Understanding atmospheric methane sub-seasonal variability over India

Atmospheric methane is considered to be one of the most important greenhouse gases due to its increasing atmospheric concentrations and the fact that it has a warming potential 28 times that of atmospheric carbon dioxide. Over the Indian sub-continent, fluxes and transport both contribute towards atmospheric methane's seasonal variability. Its intra-seasonal variability however is more complex as it is additionally influenced by monsoonal activity during the Asian Summer Monsoon (ASM) period. In this study, Yogesh K. Tiwari and colleagues examine the intra-seasonal variability of atmospheric methane using ground-based observations at two sites located in the Southern Indian Peninsula, Sinhagad (SNG) and Cape Rama (CRI); and outputs from three different model simulations. 

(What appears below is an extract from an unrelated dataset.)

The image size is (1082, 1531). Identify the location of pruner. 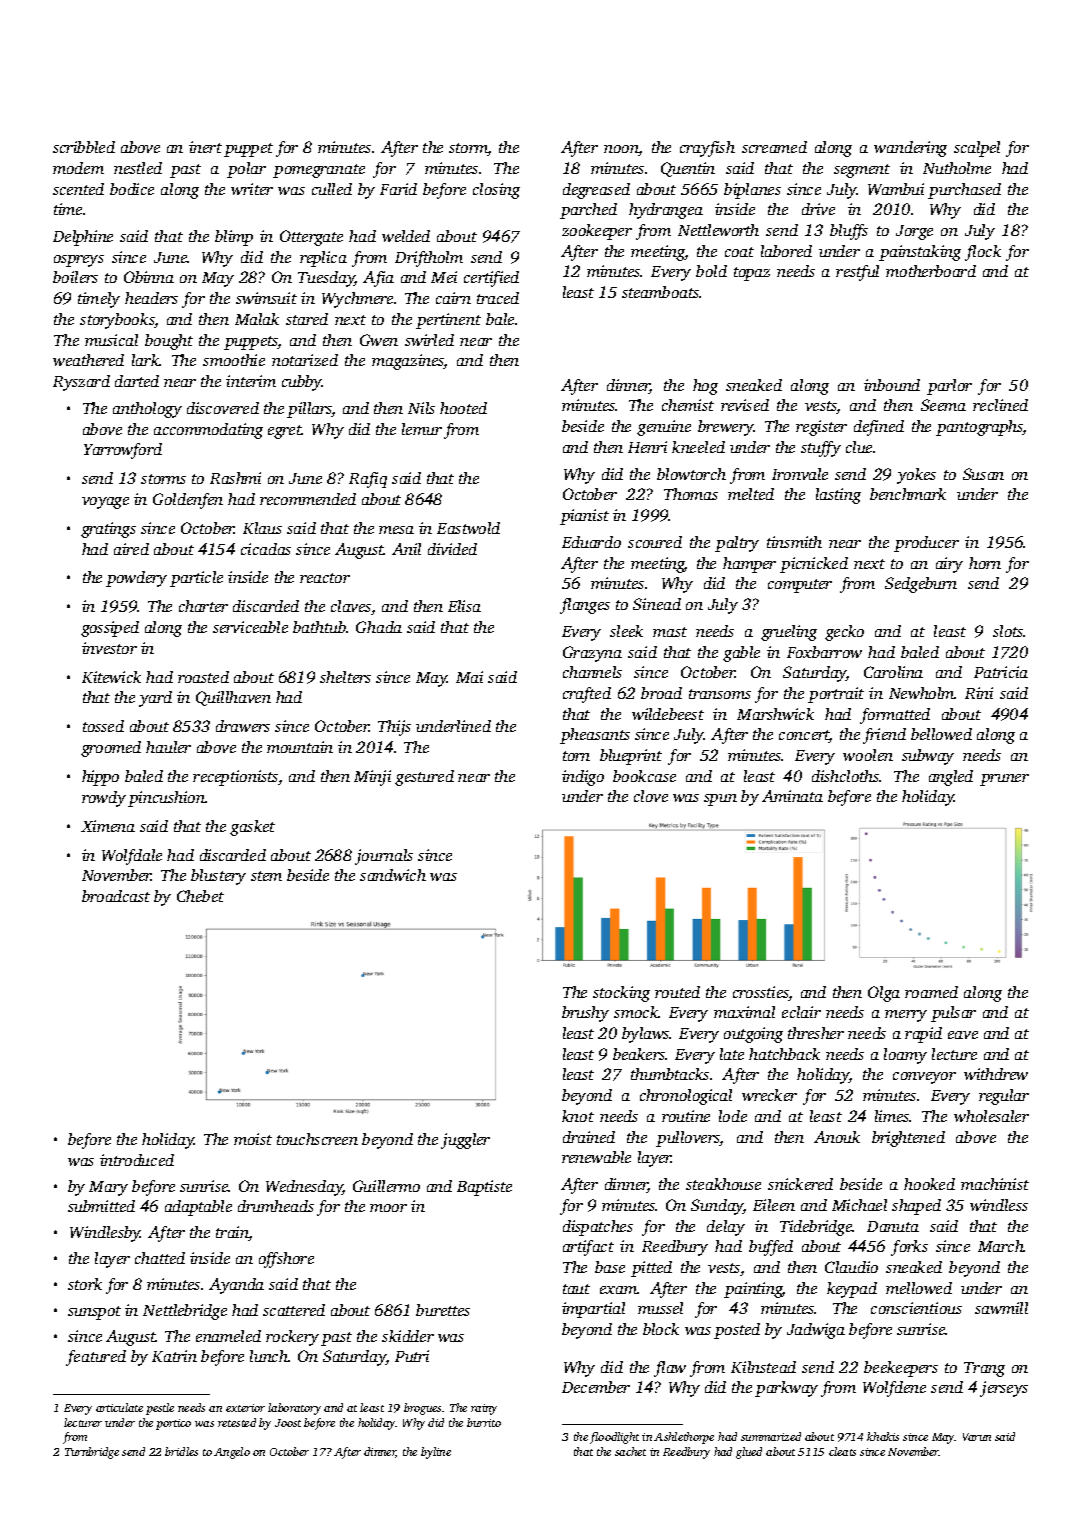
(1004, 780).
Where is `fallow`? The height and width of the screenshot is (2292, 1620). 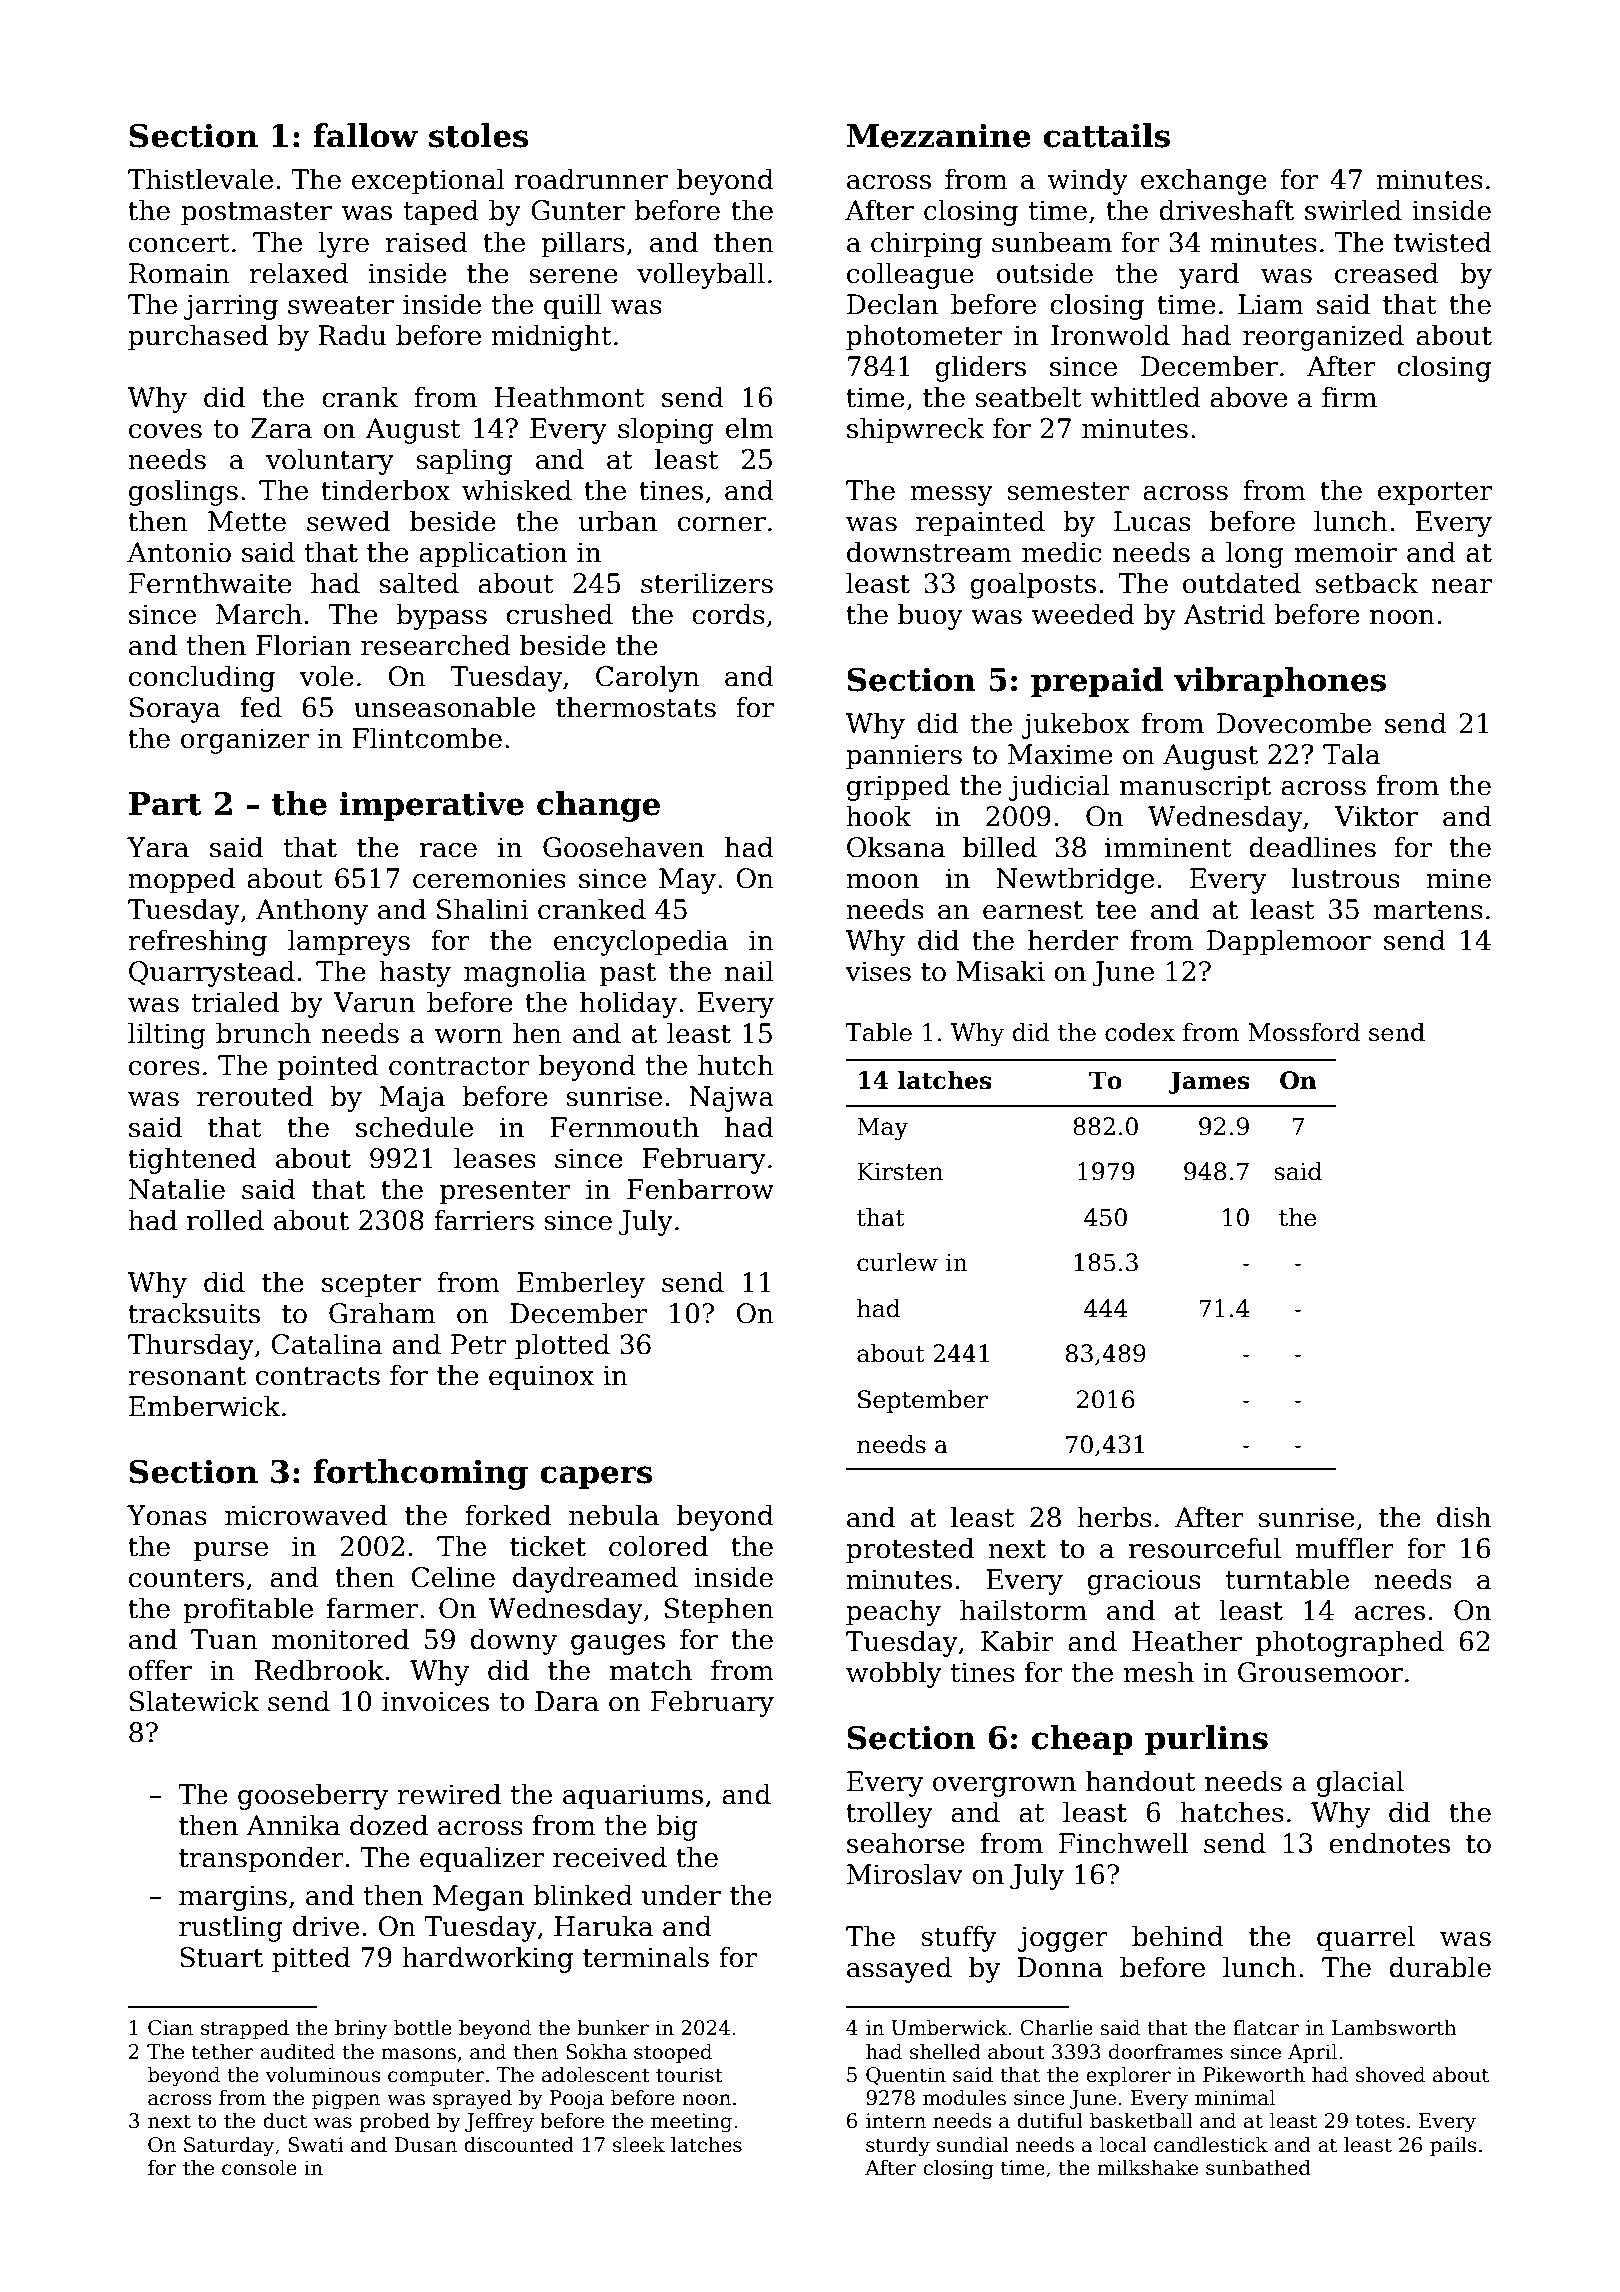 fallow is located at coordinates (365, 135).
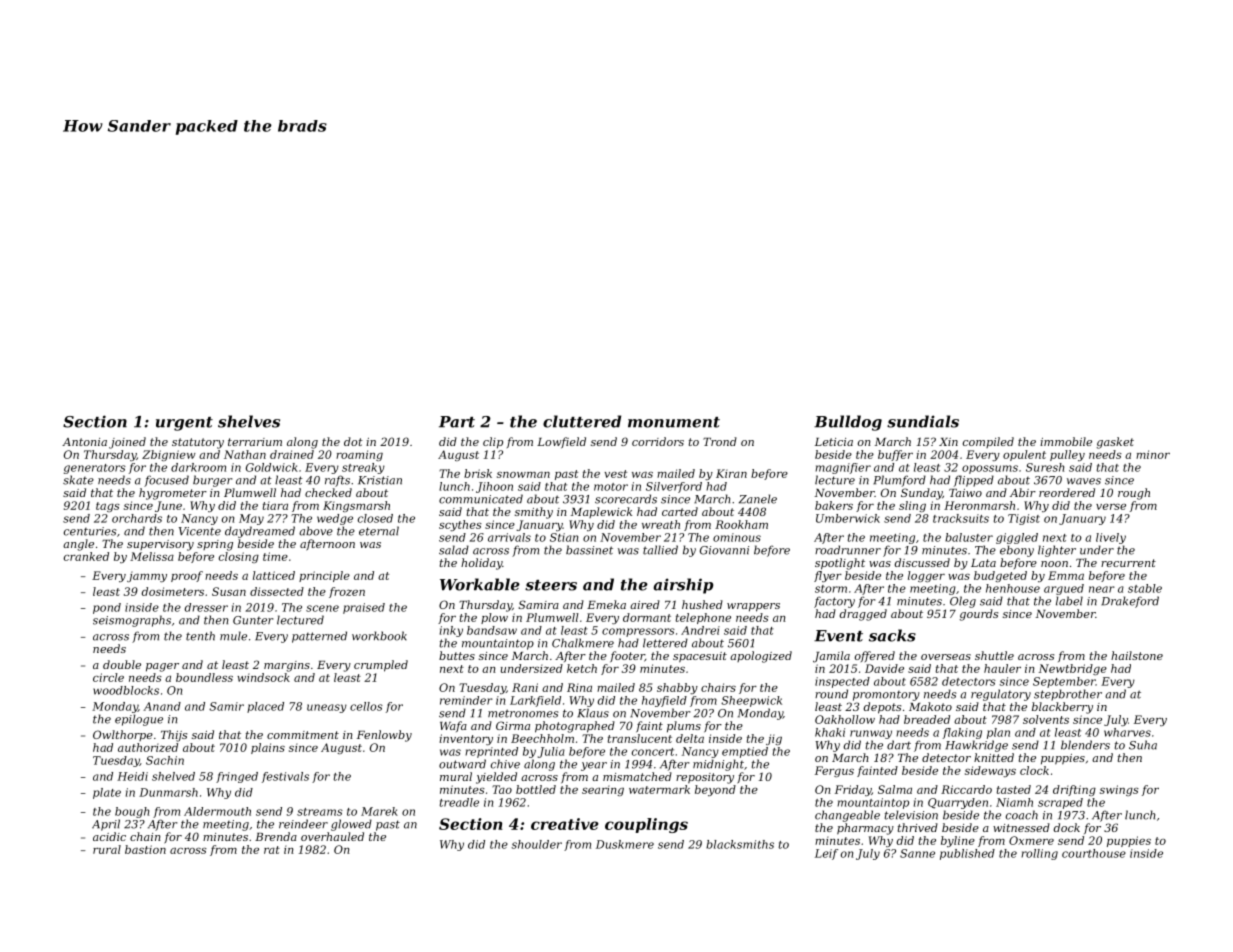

Both, the ground based observations and multi-model simulations show that the dominant spectral variability of methane is coherent with 20–90 day oscillations in the dynamics of the monsoon (termed hereafter as Intra-Seasonal Oscillations, ISOs). The multi-model analysis revealed that methane is heavily influenced by advection due to this intra-seasonal variability. The simulations also display a clear northward propagation of methane anomalies over India. The co-evolution of methane, outgoing long wave radiation (to represent convection) and OH radicals (proxy to methane sinks) is presented. The study quantifies atmospheric methane variability at intra-seasonal timescales and also its spatial extent. The results suggest that the effect of ISOs on atmospheric methane needs to be considered along with the corresponding observations for future inverse modeling.